When we were growing up, my mother had an open-door policy at mealtimes – our neighbours, friends, and friends of friends knew they were welcome to stop by and break bread with us. As numbers grew, the main meal was often augmented by quickly prepared dishes whisked up from store cupboard treasures, mixed with whatever could be found in the fridge. And they were always delicious. She gifted us with the understanding that food is for sharing, a warm and welcoming home is everything and meals provide more than mere sustenance – they’re about love, friendship and kindness, too.

My mother was mistress of her kitchen and could conjure up vibrant, nourishing dishes seemingly out of nothing.

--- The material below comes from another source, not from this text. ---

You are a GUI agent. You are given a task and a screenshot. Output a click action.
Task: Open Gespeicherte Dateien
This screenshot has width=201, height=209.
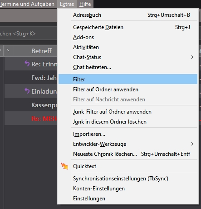[x=128, y=27]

It’s from her that I get my great love of, and respect for, ingredients. One of the most nutritious – and most over-looked, in my opinion – is the not-so-humble split-pea. Now, it’s true, a split-pea is not particularly sexy. It looks rather drab and unappealing in its dry form and, even when cooked, it can’t be described as beautiful, yet it is fantastically versatile. It takes a bow in many global cuisines – in Indian dhals and hearty Swedish soups.

A much favoured and tasty sharing dish is Fava (not to be confused with fava beans). Greek in origin, from the island of Santorini, this yellow split-pea-based puree is delicious, very more-ish and a great crowd-pleaser, especially when served with some warm homemade flatbread, a platter of chilli- and olive oil-infused feta and a simple lemon-and-basil-dressed tomato salad. Open a bottle of merlot and we’re away. Now, onto the music.


FAVA (yellow split-pea puree)


250g dried yellow split-peas
500ml water
1 red onion, roughly chopped
2 tbsp good extra virgin olive oil
½ tsp oregano
Smoked paprika to taste
Salt and pepper, to taste
1 lemon, cut into wedges


1. In a pan, cover the split-peas and onion (yes, the onion, too) with water and cook over a medium heat for about 30 minutes, or until all the water has been absorbed and the peas fall apart. Add more liquid if needed.
2. In a separate bowl, add the split-pea–onion mixture to all the other ingredients.
3. Blitz with a handstick until the Fava is smooth. Season to taste.
4. Dress with a good splash of olive oil, paprika and lemon.


Lovely with flatbreads made with a moist dough of 200g flour (I prefer spelt or buckwheat), c. 100–150ml of tepid water, 2 tbsp of olive oil, herbs of choice, salt to taste, left at room temperature under a damp cloth for c. 30 minutes. Break off a ball of dough, roughly the size of a snooker ball, hand stretch, before baking for 10 minutes each side on a hot tray in a preheated oven at 180 degrees Celsius. The dough can be kept in the fridge for two to three days and used as and when needed.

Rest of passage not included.